My children have always done things in their own unique way. They defy the typical process and prefer to forge out on their own path. That is why when little struggles, or quirks appeared, we noticed, thought about them, followed up if necessary and often worked through things waiting to see what would come up next. This was especially true for learning. Since we home schooled, we could allow for differences (like learning to read while standing on your head on the couch, standing to print or deciding that math a grade level about where you were supposed to be was more interesting/appropriate for you). Small differences were able to be accommodated. Strategies were implemented without us always knowing why we were doing something, only knowing that it was successful.
AJ has held on to some things that were initially categorized as developmental. Letter and number reversals, mixing upper and lower case letters, trouble with sizing and spacing when writing have continued to make printing and writing hard for him and getting his great ideas down on paper is near impossible. Allow him to dictate to you and things change dramatically. He also has an amazing ability to hold math facts in his head but ask him to write down the problems on a sheet of paper and he will not end up with the correct answer and it will have taken him many times longer to arrive at that inaccurate number. He cannot line up his numbers, they are jumbled and lack any rows/columns. He would struggle, we would come up with strategies, he would move forward learning information as quickly as he could. He avoids writing things down at all costs. Typing is improving and he catches things in spell check. As his math gets more complex, he struggles more.

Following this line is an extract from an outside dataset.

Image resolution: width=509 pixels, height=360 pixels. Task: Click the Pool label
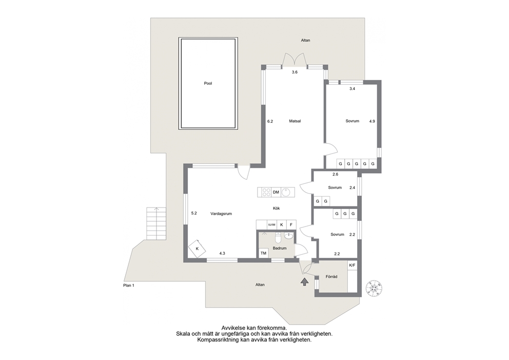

Not with the concepts but with the ability to hold all the info in his head or find a way to keep the numbers lined up on the paper.
One day last week he was more tired than usual as he worked through his math lessons. He got a question wrong on test because he reversed his numbers (485 was 584). Then shortly after he received a 0 in a lesson on graphing. He was discouraged and frustrated. I was confused because I thought he understood. I looked at the test questions and they all had him starting at the origin and moving so many spaces left or right. I asked him what he thought we should review and what he thought was so tough about this assignment (it is important to keep in mind that he rarely gets anything wrong on these tests). He told me he didn't get it. He couldn't remember left from right. A-girl was nearby and piped up "Its easy. Hold your hands up and put your thumb out like this and your finger up. The one that looks like L is the one that is left!" That sent AJ deeper into his frustration and discouragement. He replied "Those both look the same to me!" That comment was like a slap in the face. Here is my almost 10 year old so frustrated that he doesn't know something he believes is so simple that even his little sister gets it. Again the questions were raised in my mind. Does he have difficulty learning in a typical manner? Are all of these little quirks rolling together and as the work gets harder are we seeing signs of a learning disability or are they nothing more than little quirks?
In talking with teachers and other people (some with children with dyslexia, some having it themselves) and reading on the internet, we are left with a lot more questions. It is becoming clearer that AJ is struggling in some areas of learning and excelling in others. We want to be able to give him the resources he needs to manage his learning related challenges and continue to enjoy learning and reach his potential. Trying to figure out the next step is a little mind boggling but talking to others who have been on this journey or are currently waiting for assessment for learning disabilities and listening to the stories (particularly those of adults who struggled in school and could directly relate to the areas of struggle AJ is experiencing) has given me much hope. He has coping strategies that I likely am not even aware of that have allowed him to achieve what he has to this point. He now needs tools to cope with his current challenges to alleviate his frustration and boost his self esteem. It will be a process that will take time. He and I talked about various ideas and suggestions to learn left/right and nothing seemed to be clicking. Since his name has an L in it, a teacher suggested writing his name in all upper case letters and then looking at the L, holding his hands up and seeing which one matched and knowing that was left. This seemed to make a lot of sense to AJ and it was like a light bulb went off in his head. He quickly looked down, picked up his right hand, rotated in til his palm was facing up and made an L with his two fingers. Grinning he announced "I get it! This is my left hand!" Clearly this strategy was not as simple to him so we will continue to work with it (palms down). He tends to be an auditory learner and picks things up quickly. AJ is an amazing kid and he has taught me a lot so far in our journey. I know I am about to embark on a new journey filled with lots of new knowledge and growth for me. Whether or not he ends up with a diagnosed learning disability or not, this journey will bring me to a better understanding of and appreciation for a very special little boy with a big desire to learn and an incredibly huge heart.